DNA-ligand modeling

Let us generate a DNA model with a ligand in the minor groove.

DNA

Open the Chain Editor . Select the B-DNA section and enter a DNA sequence. For instance, enter the classical sequence CGCGAATTCGCG into the lower Sequence window and press the Apply button. A DNA model with a conformation close to the Arnott’s conformation is displayed. Save it to a file.

Ligand

Select the Chain Editor B-DNA ligands section. Several residue samples are available there to construct ligands of the pentamidine series (J Med Chem, 1992, v. 35, pp.431-438) as well as residues to construct the alkyl bridge. For example, select AmPh(OMe)OCH2- L and click -CH2- twice and AmPh(OMe)OCH2- R once. Note that two -CH2- were selected, while the resulting model has four methylene groups. The point is that the methylene groups attached to oxygen have partial atomic charges different from those in carbohydrates. Accordingly, such methylene groups were added to the model of the ligand terminal residue (AmPh(OMe)OCH2-) in advance.
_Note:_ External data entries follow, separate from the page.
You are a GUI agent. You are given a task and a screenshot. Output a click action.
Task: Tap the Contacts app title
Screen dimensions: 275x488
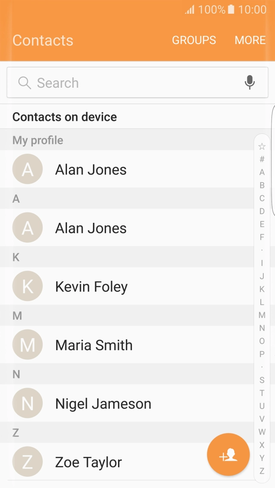(43, 40)
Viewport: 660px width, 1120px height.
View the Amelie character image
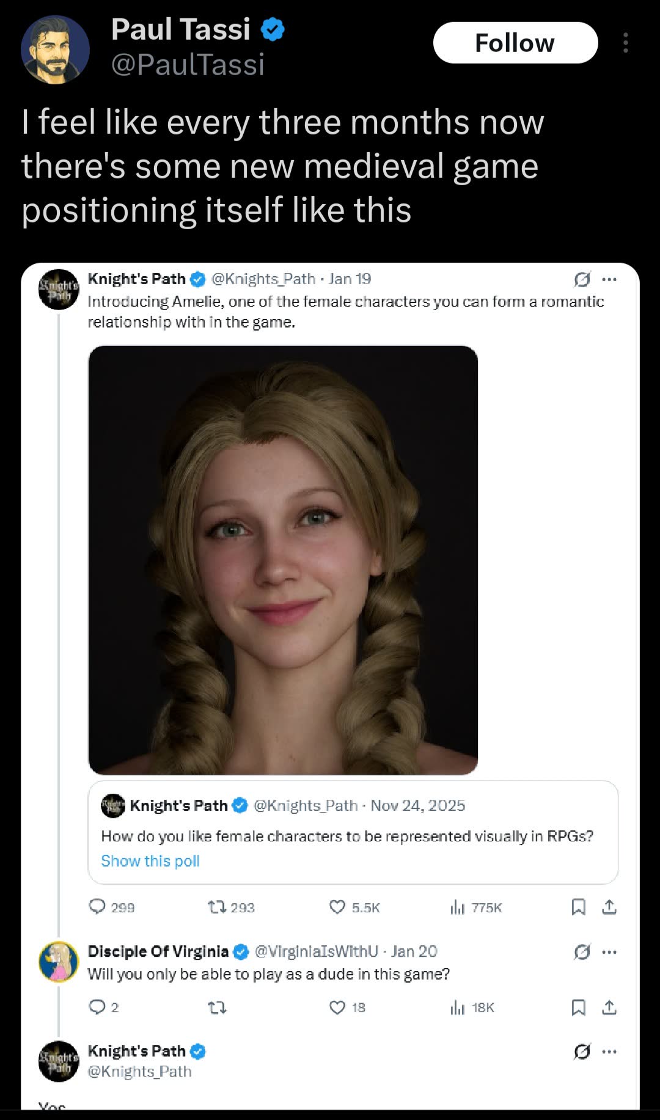(283, 560)
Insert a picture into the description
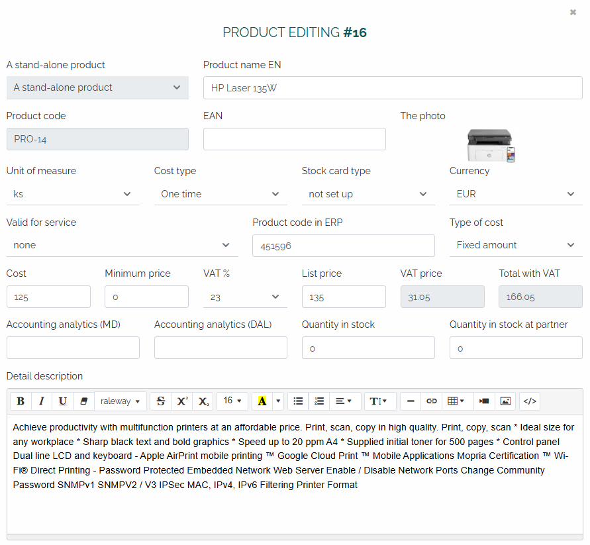Screen dimensions: 590x545 505,401
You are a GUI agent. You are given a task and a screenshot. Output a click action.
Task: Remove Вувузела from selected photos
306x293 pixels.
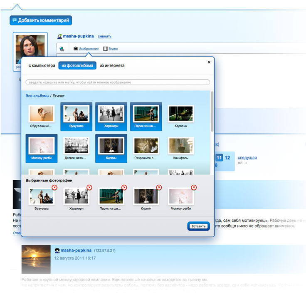coord(54,188)
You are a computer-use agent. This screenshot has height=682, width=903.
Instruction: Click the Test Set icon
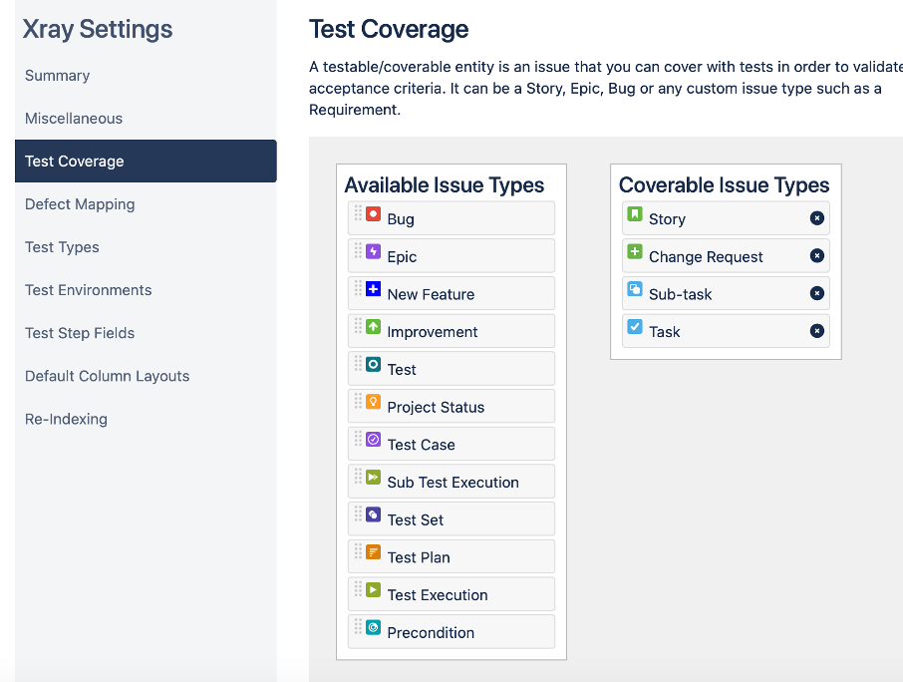373,514
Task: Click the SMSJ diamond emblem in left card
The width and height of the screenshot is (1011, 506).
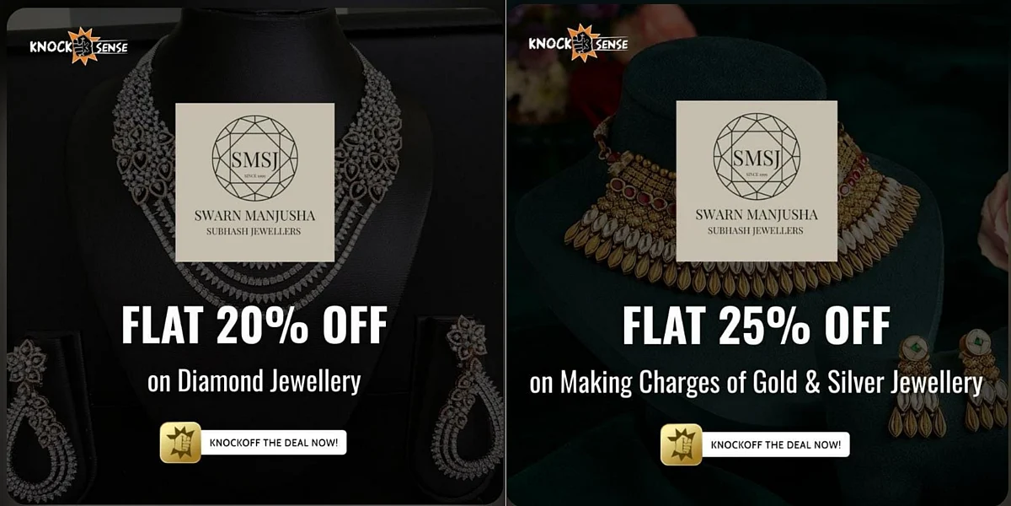Action: (254, 158)
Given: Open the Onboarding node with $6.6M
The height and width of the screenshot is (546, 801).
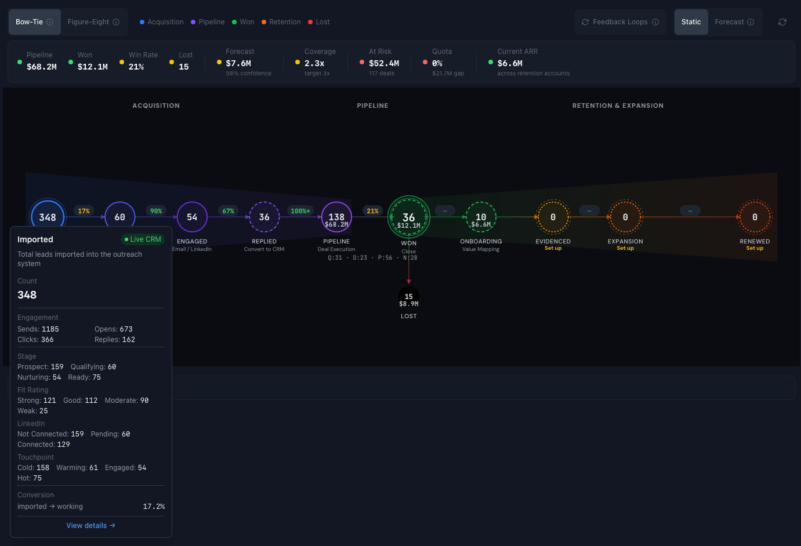Looking at the screenshot, I should tap(481, 217).
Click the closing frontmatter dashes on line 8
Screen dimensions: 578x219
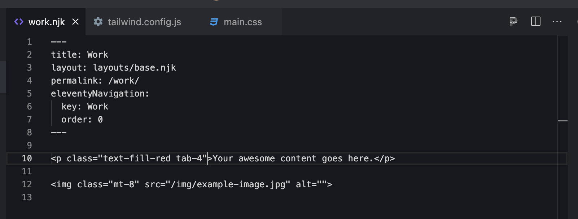pyautogui.click(x=58, y=132)
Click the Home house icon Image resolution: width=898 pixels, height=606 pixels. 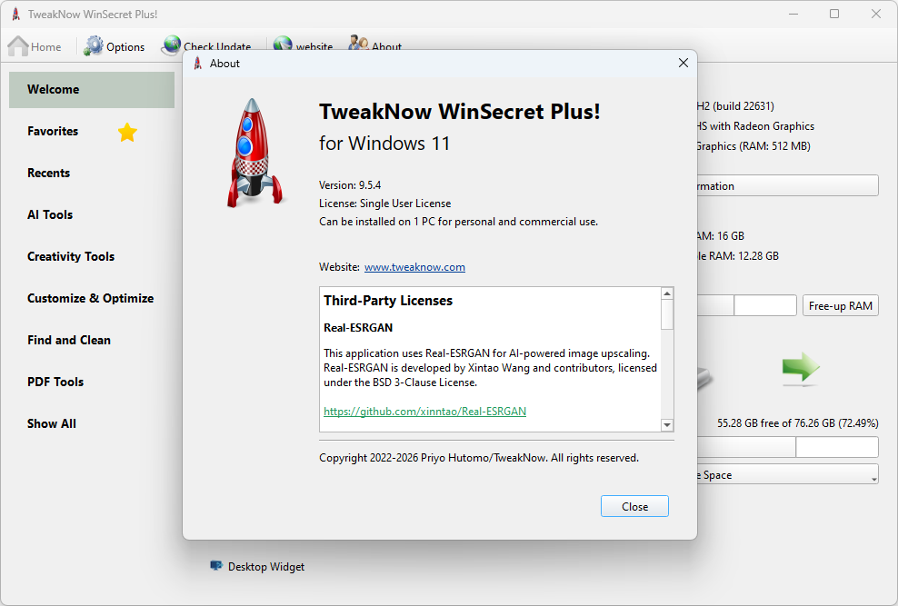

Rotate the ligand OMe groups so that they face the same direction. This can be done by a short molecular dynamics simulation with restraints imposed on the model. The molecule should remain extended and the OMe groups should face the same direction. Invoke the Geometry Editor .

1. Click the terminal (amidine) carbon atoms. One can see that the distance between them is 16.92 Å. Click the Fix button to accept this distance as equilibrium for the restraint imposed. Now click the Restrain button to impose the restraint with R_eqv=16.92 Å and K_R=5 kcal/mol Å. The atoms to which the restraint was applied become selected to indicate that the operation has been completed.
2. Click the oxygen atoms of the OMe groups. The distance between them is 11.4 Å. Set R_eqv equal to 9 Å and impose one more restraint (with the Restrain button). This restraint brings the OMe groups together and, hence, orients them in the same direction.

Invoke the Molecular Dynamics panel , set the temperature to 50 K and start the simulation. After some time, the molecule acquires the desired conformation. Stop the simulation and save the model to disk.

DNA-Ligand Complex

Now add the DNA model generated previously to the ligand model. Select the Add command in the File menu. At this moment, the initial and added models can be moved relative to each other, but we will not do it and press the OK button. Our ligand model has several selected atoms (if not, at least one of them should be selected with the right mouse). The molecules containing at least one selected atom can be moved relative to the rest of the model using a mouse with both buttons depressed. Place the ligand in front of the central part of DNA to face the minor groove using the Ctrl and Shift buttons and mouse. Avoid introducing the ligand directly into the minor groove, since this will cause strong collisions between atoms. Instead, place the ligand at some distance and use restraints to get it in desired place. Imagine that you attach rubber bands to the ligand and DNA, after which they contract and drive the ligand into the groove.

DNA is a relatively flexible construction. It can be deformed if the ligand runs into it at high speed. To avoid it, freeze DNA to allow movement of ligand atoms only.

• Press Esc to cancel current selection.
• Select a ligand atom.
• Select Expand to molecule in the Select menu to select the ligand molecule.
• Double-click the right mouse button to invert the selection. Now DNA is selected.
• Press the Freeze atom movement button. DNA becomes light blue to show that this part of the molecule is frozen and will not move during simulation.

Using the Geometry panel , impose restraints between the ligand and DNA and start the dynamics. After some time, the ligand is retracted into the minor groove. Impose and release restraints (Edit > Delete restraints menu) to make the ligand take the desired position. The restraints can be imposed and released without stopping the molecular dynamics.

The calculation can be accelerated by minimizing the window with the model, since showing the movement takes much processor time.

After the preliminary optimization, the simulation can be started with no restrains or frozen molecules. The molecular dynamics in vacuum is practicable at low temperatures only, since normal temperature can destroy such crude models. Such molecular dynamics is an optimization approach to generate and roughly evaluate a model. Models with explicit solvents are recommended for simulations under normal conditions.